[Saved data entries]
****************************************
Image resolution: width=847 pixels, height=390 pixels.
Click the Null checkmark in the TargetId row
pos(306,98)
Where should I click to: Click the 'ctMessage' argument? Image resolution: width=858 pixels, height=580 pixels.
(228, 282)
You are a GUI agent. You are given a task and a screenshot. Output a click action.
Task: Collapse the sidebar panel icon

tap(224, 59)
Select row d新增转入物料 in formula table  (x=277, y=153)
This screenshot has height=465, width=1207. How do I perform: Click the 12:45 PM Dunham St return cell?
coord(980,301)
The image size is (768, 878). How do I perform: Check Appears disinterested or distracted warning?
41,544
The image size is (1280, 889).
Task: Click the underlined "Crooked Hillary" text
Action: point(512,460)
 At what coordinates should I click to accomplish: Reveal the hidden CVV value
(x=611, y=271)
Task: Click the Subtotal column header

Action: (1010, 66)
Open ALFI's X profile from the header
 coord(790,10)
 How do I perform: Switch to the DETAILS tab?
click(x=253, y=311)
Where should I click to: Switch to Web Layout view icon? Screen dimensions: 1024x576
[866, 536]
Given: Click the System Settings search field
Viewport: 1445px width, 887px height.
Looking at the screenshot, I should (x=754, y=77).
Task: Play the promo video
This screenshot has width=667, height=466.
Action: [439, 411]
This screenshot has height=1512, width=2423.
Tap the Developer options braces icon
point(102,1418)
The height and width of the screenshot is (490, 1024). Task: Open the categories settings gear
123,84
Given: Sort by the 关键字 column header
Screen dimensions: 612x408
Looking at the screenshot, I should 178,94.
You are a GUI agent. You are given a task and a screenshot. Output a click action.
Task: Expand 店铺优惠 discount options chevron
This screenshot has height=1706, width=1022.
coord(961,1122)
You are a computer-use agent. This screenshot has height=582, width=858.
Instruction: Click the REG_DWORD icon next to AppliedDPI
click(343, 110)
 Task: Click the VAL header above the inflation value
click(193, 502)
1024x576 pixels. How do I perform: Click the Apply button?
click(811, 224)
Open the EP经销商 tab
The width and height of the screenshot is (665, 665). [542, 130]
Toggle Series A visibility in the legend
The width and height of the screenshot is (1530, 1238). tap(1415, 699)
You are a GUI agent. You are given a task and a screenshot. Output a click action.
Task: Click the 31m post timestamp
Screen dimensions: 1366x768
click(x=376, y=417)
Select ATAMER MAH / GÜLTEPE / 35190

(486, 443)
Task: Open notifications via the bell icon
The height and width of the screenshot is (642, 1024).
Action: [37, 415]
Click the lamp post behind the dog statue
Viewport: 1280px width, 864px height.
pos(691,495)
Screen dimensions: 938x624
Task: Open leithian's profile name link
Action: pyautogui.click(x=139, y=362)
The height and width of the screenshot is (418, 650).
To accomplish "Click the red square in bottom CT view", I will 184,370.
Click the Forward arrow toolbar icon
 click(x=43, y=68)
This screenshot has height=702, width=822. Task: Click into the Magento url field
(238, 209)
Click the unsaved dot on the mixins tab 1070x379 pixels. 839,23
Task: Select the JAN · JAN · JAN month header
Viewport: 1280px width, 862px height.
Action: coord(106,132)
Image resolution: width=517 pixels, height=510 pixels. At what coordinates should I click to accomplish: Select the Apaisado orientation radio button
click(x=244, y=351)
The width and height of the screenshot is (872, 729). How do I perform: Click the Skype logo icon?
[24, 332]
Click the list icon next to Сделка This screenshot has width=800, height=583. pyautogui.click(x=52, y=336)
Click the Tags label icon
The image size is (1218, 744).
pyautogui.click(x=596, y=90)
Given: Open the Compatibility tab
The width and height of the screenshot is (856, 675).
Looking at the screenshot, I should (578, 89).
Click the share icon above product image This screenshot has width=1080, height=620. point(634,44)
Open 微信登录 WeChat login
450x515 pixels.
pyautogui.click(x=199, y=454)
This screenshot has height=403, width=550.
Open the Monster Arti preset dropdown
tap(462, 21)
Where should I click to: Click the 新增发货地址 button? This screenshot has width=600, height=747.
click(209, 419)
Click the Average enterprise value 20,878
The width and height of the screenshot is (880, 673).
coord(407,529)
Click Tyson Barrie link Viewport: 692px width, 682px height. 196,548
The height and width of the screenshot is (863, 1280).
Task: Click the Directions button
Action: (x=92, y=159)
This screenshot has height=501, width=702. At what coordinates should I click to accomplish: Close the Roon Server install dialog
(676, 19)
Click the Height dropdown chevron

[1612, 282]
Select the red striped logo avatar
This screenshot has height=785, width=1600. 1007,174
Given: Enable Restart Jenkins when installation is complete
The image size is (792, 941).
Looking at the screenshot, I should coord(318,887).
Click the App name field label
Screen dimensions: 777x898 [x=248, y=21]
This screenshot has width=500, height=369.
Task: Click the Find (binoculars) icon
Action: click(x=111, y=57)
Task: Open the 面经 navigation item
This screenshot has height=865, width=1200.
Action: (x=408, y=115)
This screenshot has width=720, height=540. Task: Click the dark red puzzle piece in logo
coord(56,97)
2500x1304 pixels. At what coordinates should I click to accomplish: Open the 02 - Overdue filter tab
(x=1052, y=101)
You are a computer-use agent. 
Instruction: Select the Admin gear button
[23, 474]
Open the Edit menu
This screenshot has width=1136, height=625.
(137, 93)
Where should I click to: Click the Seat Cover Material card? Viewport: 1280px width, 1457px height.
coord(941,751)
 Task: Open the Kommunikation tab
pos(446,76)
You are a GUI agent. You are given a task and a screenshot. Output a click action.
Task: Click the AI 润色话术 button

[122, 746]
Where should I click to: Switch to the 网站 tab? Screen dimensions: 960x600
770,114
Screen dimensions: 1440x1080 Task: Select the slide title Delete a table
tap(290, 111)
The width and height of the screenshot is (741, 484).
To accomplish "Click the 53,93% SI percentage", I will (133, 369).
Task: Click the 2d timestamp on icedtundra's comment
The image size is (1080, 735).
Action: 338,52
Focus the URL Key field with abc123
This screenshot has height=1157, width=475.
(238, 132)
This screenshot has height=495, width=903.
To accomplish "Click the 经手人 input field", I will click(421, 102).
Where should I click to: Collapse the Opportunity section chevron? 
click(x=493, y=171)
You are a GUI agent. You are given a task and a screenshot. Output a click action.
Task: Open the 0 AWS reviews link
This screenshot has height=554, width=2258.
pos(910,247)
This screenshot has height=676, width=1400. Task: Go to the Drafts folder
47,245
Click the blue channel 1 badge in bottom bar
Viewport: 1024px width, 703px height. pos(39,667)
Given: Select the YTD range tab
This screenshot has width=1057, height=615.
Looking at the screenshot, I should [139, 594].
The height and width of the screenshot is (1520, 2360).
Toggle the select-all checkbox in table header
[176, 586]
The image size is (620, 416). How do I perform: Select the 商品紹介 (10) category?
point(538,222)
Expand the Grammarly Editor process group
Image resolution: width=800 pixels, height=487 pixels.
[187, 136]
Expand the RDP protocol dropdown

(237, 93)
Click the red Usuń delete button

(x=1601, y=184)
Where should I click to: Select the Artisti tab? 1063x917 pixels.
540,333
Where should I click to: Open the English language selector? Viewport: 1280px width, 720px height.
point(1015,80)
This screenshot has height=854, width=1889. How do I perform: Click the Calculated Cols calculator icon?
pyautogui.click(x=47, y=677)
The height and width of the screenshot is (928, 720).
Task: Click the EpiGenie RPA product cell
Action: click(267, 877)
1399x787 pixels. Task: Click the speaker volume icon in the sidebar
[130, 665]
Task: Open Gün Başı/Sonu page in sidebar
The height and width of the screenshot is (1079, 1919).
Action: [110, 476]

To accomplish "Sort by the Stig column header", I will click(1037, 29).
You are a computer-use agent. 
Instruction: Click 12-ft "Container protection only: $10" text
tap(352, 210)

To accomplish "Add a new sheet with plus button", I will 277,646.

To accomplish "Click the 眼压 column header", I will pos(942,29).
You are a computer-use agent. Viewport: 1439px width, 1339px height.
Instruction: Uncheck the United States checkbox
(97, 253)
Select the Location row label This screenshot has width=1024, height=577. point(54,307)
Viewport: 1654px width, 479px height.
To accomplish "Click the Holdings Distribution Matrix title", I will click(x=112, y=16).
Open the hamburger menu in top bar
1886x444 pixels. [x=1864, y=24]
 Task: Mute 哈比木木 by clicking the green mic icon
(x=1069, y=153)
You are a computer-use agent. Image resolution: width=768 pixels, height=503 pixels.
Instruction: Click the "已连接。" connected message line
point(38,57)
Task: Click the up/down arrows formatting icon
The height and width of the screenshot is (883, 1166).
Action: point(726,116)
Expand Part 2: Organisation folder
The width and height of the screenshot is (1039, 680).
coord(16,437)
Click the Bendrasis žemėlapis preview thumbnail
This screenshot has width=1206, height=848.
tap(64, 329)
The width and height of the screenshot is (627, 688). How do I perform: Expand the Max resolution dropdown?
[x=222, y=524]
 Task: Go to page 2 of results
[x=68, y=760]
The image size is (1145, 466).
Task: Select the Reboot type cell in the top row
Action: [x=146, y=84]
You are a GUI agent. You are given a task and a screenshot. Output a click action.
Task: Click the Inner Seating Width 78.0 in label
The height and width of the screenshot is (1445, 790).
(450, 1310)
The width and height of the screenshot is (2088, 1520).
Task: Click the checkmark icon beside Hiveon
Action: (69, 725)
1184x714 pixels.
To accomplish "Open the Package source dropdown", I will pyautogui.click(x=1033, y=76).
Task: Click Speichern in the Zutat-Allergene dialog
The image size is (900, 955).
****************************************
ACTION ITEM
Figure out how many lines of the data above include "timestamp", then give the number and nothing more.

TASK RESPONSE
2